1.4.19 Explain the uses of genetic screening: identification of carriers, preimplantation genetic diagnosis and prenatal testing (amniocentesis and chorionic villus sampling) and discuss the implications of prenatal genetic screening.

Genetic Screening

- Newborns could be tested for a faulty allele of the CF gene, but the CF gene has many mutations and no test can cover all of them, so a negative result could be false. 

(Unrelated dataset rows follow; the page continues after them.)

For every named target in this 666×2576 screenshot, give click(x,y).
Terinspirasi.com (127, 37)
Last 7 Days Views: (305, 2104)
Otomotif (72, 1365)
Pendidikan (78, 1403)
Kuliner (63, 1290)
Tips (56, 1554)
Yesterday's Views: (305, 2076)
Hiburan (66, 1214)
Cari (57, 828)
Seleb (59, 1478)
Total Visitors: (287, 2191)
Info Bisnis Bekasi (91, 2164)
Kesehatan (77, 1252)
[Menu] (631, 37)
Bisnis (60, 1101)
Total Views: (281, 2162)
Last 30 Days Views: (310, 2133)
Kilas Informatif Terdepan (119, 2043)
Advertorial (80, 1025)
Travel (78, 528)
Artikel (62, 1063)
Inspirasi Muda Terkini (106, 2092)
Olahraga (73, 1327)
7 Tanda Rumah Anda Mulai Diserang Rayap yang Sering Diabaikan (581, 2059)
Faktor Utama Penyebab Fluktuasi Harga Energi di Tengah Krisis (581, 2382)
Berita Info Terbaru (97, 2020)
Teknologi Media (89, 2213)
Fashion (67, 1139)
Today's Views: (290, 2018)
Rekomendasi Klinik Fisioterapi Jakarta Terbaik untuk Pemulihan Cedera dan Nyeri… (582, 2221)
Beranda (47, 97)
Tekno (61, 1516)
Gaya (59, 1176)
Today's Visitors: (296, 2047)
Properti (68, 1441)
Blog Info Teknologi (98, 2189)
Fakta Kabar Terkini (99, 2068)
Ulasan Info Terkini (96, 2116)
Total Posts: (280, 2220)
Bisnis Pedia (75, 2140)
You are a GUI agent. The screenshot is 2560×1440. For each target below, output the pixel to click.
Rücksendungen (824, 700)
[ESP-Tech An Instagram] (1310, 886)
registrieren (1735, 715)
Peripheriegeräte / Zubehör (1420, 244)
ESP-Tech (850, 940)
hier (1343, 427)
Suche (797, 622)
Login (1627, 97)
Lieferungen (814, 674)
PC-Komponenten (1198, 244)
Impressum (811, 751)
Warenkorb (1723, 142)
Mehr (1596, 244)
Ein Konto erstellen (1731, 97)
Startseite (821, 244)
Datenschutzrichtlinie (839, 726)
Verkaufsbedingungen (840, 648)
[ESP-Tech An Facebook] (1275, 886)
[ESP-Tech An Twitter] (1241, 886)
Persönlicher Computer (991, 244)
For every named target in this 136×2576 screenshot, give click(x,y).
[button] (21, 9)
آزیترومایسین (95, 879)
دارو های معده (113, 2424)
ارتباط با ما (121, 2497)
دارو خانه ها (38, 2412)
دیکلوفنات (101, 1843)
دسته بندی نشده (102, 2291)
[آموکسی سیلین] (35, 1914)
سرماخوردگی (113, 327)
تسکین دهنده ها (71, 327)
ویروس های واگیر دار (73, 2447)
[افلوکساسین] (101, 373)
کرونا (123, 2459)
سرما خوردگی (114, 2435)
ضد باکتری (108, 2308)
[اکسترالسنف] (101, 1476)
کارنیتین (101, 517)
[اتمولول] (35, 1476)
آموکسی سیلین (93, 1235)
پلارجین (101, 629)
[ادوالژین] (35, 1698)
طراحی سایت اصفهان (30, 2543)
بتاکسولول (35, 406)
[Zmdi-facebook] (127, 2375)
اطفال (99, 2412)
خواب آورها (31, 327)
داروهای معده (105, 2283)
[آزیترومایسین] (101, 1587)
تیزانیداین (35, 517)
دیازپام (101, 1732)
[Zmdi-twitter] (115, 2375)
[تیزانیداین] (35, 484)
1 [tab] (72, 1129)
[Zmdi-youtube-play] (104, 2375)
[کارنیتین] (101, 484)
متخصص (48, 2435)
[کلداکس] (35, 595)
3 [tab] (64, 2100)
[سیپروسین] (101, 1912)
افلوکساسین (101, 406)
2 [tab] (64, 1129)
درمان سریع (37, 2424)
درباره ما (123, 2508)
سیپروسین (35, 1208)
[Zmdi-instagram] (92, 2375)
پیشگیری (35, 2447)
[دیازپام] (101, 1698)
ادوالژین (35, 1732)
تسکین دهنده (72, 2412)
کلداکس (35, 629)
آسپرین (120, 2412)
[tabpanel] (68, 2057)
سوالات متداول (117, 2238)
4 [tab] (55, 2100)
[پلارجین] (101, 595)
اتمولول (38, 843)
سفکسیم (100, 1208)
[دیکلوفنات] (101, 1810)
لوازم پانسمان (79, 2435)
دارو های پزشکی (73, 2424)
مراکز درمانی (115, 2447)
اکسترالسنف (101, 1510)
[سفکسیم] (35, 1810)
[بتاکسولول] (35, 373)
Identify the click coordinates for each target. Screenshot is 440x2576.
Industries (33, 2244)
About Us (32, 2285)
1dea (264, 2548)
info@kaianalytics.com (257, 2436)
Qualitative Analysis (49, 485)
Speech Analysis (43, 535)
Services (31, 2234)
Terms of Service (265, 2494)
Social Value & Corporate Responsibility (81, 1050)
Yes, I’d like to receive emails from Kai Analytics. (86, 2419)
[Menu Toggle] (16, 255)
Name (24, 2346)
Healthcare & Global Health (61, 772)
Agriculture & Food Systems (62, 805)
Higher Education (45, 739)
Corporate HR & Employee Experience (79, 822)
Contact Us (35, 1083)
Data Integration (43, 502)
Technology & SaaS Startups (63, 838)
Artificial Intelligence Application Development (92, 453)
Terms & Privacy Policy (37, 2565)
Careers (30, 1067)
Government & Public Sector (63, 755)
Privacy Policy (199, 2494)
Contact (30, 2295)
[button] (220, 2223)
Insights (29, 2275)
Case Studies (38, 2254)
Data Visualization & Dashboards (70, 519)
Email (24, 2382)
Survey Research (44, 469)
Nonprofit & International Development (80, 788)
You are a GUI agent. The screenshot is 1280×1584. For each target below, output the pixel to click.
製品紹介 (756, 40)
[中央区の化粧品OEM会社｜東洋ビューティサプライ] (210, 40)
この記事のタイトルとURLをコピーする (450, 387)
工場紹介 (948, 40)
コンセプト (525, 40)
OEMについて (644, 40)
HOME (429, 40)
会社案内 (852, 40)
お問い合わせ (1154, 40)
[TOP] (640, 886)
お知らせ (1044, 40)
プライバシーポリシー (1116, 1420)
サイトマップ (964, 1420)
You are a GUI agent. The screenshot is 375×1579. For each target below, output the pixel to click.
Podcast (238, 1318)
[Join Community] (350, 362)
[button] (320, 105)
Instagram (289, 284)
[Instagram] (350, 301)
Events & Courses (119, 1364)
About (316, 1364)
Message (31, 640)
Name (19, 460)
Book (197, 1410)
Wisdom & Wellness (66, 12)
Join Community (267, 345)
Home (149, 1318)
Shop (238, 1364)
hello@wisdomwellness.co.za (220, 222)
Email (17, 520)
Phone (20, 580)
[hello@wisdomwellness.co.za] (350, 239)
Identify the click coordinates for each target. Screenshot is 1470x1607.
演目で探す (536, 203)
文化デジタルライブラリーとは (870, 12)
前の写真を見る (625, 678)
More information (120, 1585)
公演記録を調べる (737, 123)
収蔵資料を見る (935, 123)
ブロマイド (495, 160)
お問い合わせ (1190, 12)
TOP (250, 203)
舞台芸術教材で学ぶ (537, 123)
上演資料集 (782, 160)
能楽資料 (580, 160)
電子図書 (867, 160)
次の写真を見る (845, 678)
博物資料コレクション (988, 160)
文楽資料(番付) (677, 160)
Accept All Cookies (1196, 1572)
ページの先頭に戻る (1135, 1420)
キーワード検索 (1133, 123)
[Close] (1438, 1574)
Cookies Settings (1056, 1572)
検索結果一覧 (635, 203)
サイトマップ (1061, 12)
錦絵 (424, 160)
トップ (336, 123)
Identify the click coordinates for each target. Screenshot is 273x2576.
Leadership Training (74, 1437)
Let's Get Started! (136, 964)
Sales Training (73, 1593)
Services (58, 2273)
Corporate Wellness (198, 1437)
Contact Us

- DNA testing of adults to identify carries: a couple were both are carriers have a 1 in 4 chance of having a baby with the genetic disorder 

- If a couple have been identified as carriers yet they wish to have a baby, they might opt for prenatal screening, screening the fetus in the uterus to detect genetic defects:

1. Amniocentesis: some of the amniotic fluid is removed from the amniotic sac of the mother using a fine needle inserted in the abdomen, the fetal cells present in the amniotic fluid are obtained and their DNA is analysed and used to detect defective genes/alleles.
2. Chorionic villus sampling: cell sample from embryonic tissue is taken from the developing placenta either using a needle in the abdomen or a catheter in the vagina, the DNA from the cell is isolated and used to detect defective genes.

- Implications: risk of abortion or harm to fetus, mental and emotional issues surrounding the birth of a disabled baby, being prepared for a baby born with CF or other genetic disorders.

- Preimplantation Genetic Diagnosis (PIDG): embryos created through in vitro fertilisation (outside the body) are tested to see of they carry they faulty allele, only those which do not are implanted into the mother’s uterus.